Wie passt das denn nun zusammen? Es passt. Im Wesentlichen sind es doch gerade mal zwei Aspekte, die in diesem Jahr das Auf und Ab an den Aktienmärkten bestimmen: Da ist zum einen die Geldpolitik der Notenbanken, zum anderen sind es die geopolitischen Risiken. Beiden gemeinsam ist die Unsicherheit, wohin wir denn nun steuern. Es ist nicht recht klar, wann die ersten Zinserhöhungen in den USA kommen. Und was die Weltpolitik angeht, lähmt vor allem die Sorge vor weiteren Eskalationen — gerade was den Russland-Ukraine-Konflikt angeht.

Diese Unsicherheit sorgt sicherlich für eine Flucht in den Dollar und zudem wohl auch dafür, dass man sich als Investor, wenn überhaupt, bei Aktien dann doch lieber für die vermeintlich stabileren Bluechips entscheidet als für Nebenwerte.

Und dann sind es eben die Notenbanken, die im schönen Wechsel mit der Geopolitik für Bewegung an den Märkten sorgen. Aktuell für wieder deutlich steigende Aktienkurse. Die Notenbanken haben es sogar geschafft, dass der erneut und damit zum vierten Mal in Folge gefallene Ifo-Index dabei schlichtweg ignoriert wurde. Auslöser für die Rally am Aktienmarkt war das Treffen der Welt-Zentralbanker, das regelmäßig im Spätsommer im Örtchen Jackson Hole in Wyoming stattfindet. Dort tauscht man sich aus, genießt die Natur und stimmt vielleicht gar die Geldpolitik aufeinander ab. Dieses Jahr war es allerdings nicht ganz so beschaulich. Da warfen die Vertreter der US-Notenbank Fed der Europäischen Zentralbank (EZB) vor, „zu wenig zu tun“.

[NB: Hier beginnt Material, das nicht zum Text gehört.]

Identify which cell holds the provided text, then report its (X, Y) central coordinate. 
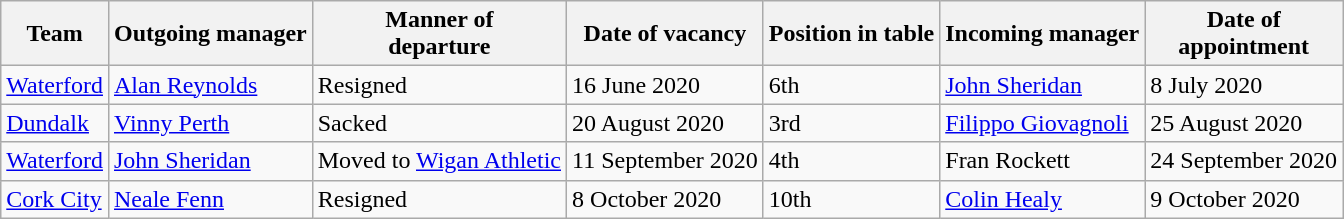
Manner ofdeparture (439, 34)
8 October 2020 (666, 199)
24 September 2020 (1244, 161)
Team (55, 34)
Position in table (851, 34)
Sacked (439, 123)
10th (851, 199)
Colin Healy (1042, 199)
Cork City (55, 199)
Vinny Perth (210, 123)
Alan Reynolds (210, 85)
Date ofappointment (1244, 34)
Filippo Giovagnoli (1042, 123)
Fran Rockett (1042, 161)
20 August 2020 (666, 123)
9 October 2020 (1244, 199)
11 September 2020 (666, 161)
Dundalk (55, 123)
Moved to Wigan Athletic (439, 161)
Date of vacancy (666, 34)
8 July 2020 (1244, 85)
4th (851, 161)
3rd (851, 123)
Neale Fenn (210, 199)
Outgoing manager (210, 34)
16 June 2020 (666, 85)
25 August 2020 (1244, 123)
6th (851, 85)
Incoming manager (1042, 34)
Search for the cell housing the specified text and yield its [x, y] center coordinate. 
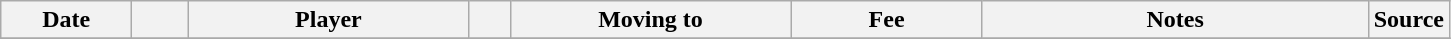
Fee [886, 20]
Date [66, 20]
Moving to [650, 20]
Notes [1175, 20]
Source [1408, 20]
Player [328, 20]
Return (x, y) of the center of cell containing provided text 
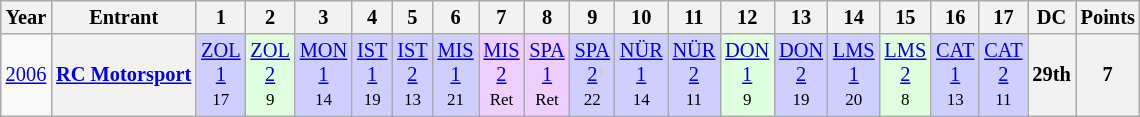
12 (747, 17)
DC (1052, 17)
Points (1108, 17)
2 (270, 17)
13 (801, 17)
4 (372, 17)
MIS2Ret (501, 75)
29th (1052, 75)
NÜR114 (642, 75)
11 (694, 17)
CAT113 (955, 75)
ZOL117 (220, 75)
MON114 (324, 75)
10 (642, 17)
IST119 (372, 75)
MIS121 (456, 75)
Entrant (124, 17)
CAT211 (1003, 75)
SPA222 (592, 75)
LMS28 (906, 75)
IST213 (412, 75)
DON219 (801, 75)
3 (324, 17)
15 (906, 17)
RC Motorsport (124, 75)
2006 (26, 75)
8 (546, 17)
ZOL29 (270, 75)
14 (854, 17)
SPA1Ret (546, 75)
DON19 (747, 75)
6 (456, 17)
1 (220, 17)
17 (1003, 17)
16 (955, 17)
5 (412, 17)
Year (26, 17)
9 (592, 17)
NÜR211 (694, 75)
LMS120 (854, 75)
Provide the [X, Y] coordinate of the cell's center where the given text is located.  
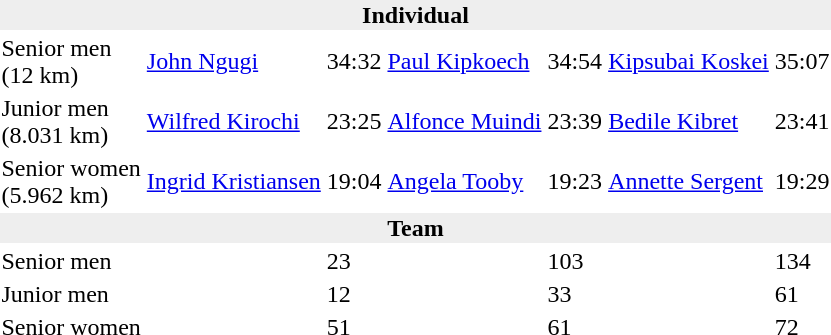
23:25 [354, 122]
Senior women(5.962 km) [71, 182]
35:07 [802, 62]
Ingrid Kristiansen [234, 182]
12 [354, 294]
23:39 [575, 122]
Annette Sergent [689, 182]
34:32 [354, 62]
Kipsubai Koskei [689, 62]
Individual [416, 15]
Bedile Kibret [689, 122]
Junior men [71, 294]
Angela Tooby [464, 182]
103 [575, 261]
33 [575, 294]
19:29 [802, 182]
61 [802, 294]
Paul Kipkoech [464, 62]
34:54 [575, 62]
Senior men [71, 261]
Wilfred Kirochi [234, 122]
Senior men(12 km) [71, 62]
19:04 [354, 182]
John Ngugi [234, 62]
23 [354, 261]
Team [416, 228]
Junior men(8.031 km) [71, 122]
19:23 [575, 182]
134 [802, 261]
23:41 [802, 122]
Alfonce Muindi [464, 122]
Return the [X, Y] coordinate for the center point of the cell that contains the specified text.  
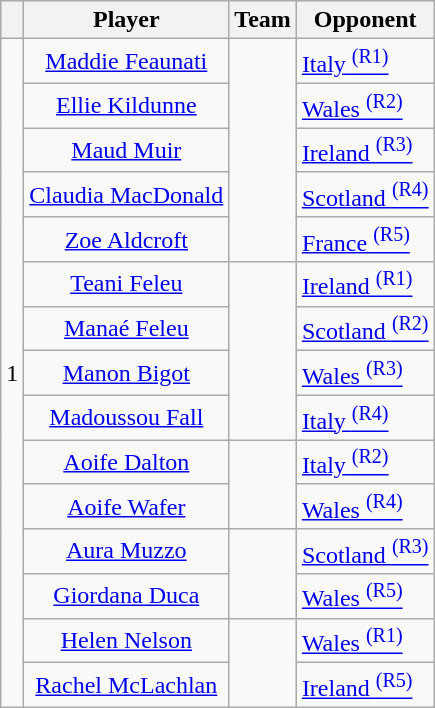
Wales (R4) [365, 506]
Scotland (R2) [365, 328]
Aoife Wafer [126, 506]
Italy (R1) [365, 62]
Helen Nelson [126, 640]
Ellie Kildunne [126, 106]
Ireland (R3) [365, 150]
France (R5) [365, 240]
Teani Feleu [126, 284]
Claudia MacDonald [126, 194]
Aoife Dalton [126, 462]
Italy (R2) [365, 462]
Ireland (R5) [365, 686]
Italy (R4) [365, 418]
Manaé Feleu [126, 328]
Manon Bigot [126, 374]
Aura Muzzo [126, 552]
Zoe Aldcroft [126, 240]
Ireland (R1) [365, 284]
Rachel McLachlan [126, 686]
Scotland (R4) [365, 194]
Team [263, 20]
Opponent [365, 20]
Giordana Duca [126, 596]
1 [12, 373]
Player [126, 20]
Wales (R5) [365, 596]
Maud Muir [126, 150]
Wales (R3) [365, 374]
Scotland (R3) [365, 552]
Wales (R1) [365, 640]
Wales (R2) [365, 106]
Maddie Feaunati [126, 62]
Madoussou Fall [126, 418]
Detect which cell encompasses the target text, then output its (x, y) center coordinate. 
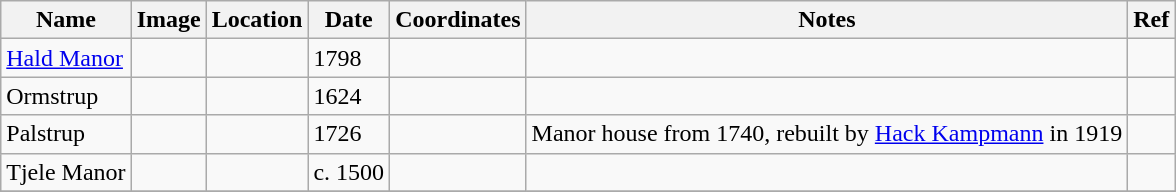
Date (349, 20)
c. 1500 (349, 172)
Notes (827, 20)
Manor house from 1740, rebuilt by Hack Kampmann in 1919 (827, 134)
Coordinates (458, 20)
Palstrup (66, 134)
Location (257, 20)
Image (168, 20)
1726 (349, 134)
Ormstrup (66, 96)
1798 (349, 58)
Tjele Manor (66, 172)
1624 (349, 96)
Name (66, 20)
Hald Manor (66, 58)
Ref (1152, 20)
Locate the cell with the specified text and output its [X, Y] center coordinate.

Die haben ja auch gut reden, die Amerikaner. Im Gegensatz zu Europa geht es beim konjunkturellen Aufschwung ja doch recht passabel voran. Jedenfalls folgte auf die Provokation prompt die Reaktion. EZB-Chef Mario Draghi redete Tacheles und wich im Eifer gar vom Redemanuskript ab. Er werde die Deflationsgefahr in Europa „mit allen Mitteln“ bekämpfen, sagte er, man sei „bereit“. Zudem forderte Draghi die europäischen Finanz- und Staatsminister auf, „mehr Engagement zu zeigen“. Das Wachstum solle bitteschön endlich gestärkt werden. Harter Tobak das Letztere. Der Mann übersteigt damit eigentlich die Grenzen seines Mandats — aber das ist ein anderes Thema.

Jedenfalls wurden die deutlichen Worte so ausgelegt, dass der Beginn gezielter Stützungskäufe am europäischen Anleihemarkt nun wohl unmittelbar bevorsteht. Wäre dem tatsächlich so, dann bliebe es also nicht nur bei der bisherigen Niedrigzinspolitik der EZB, nein, man würde da noch Liquidität draufpacken. Die USA, die im Gegensatz dazu selbige ja schon reduzieren, könnten dies dann ein bisschen beruhigter tun.

An den Märkten haben die klaren Worte ihre Wirkung nicht verfehlt: Der Euro ist seither noch stärker unter Druck als schon in den Wochen zuvor, die Aktienkurse steigen, die Renditen der Staatsanleihen fallen. Und das ergibt durchaus Sinn. Die USA wollen scheinbar den Job des „Chef-Gelddruckers“ weitergeben. An die EZB. An die Bank of Japan. Nehmen die den Job an, dürften die Aktienkurse weiter steigen und Euro und Yen fallen.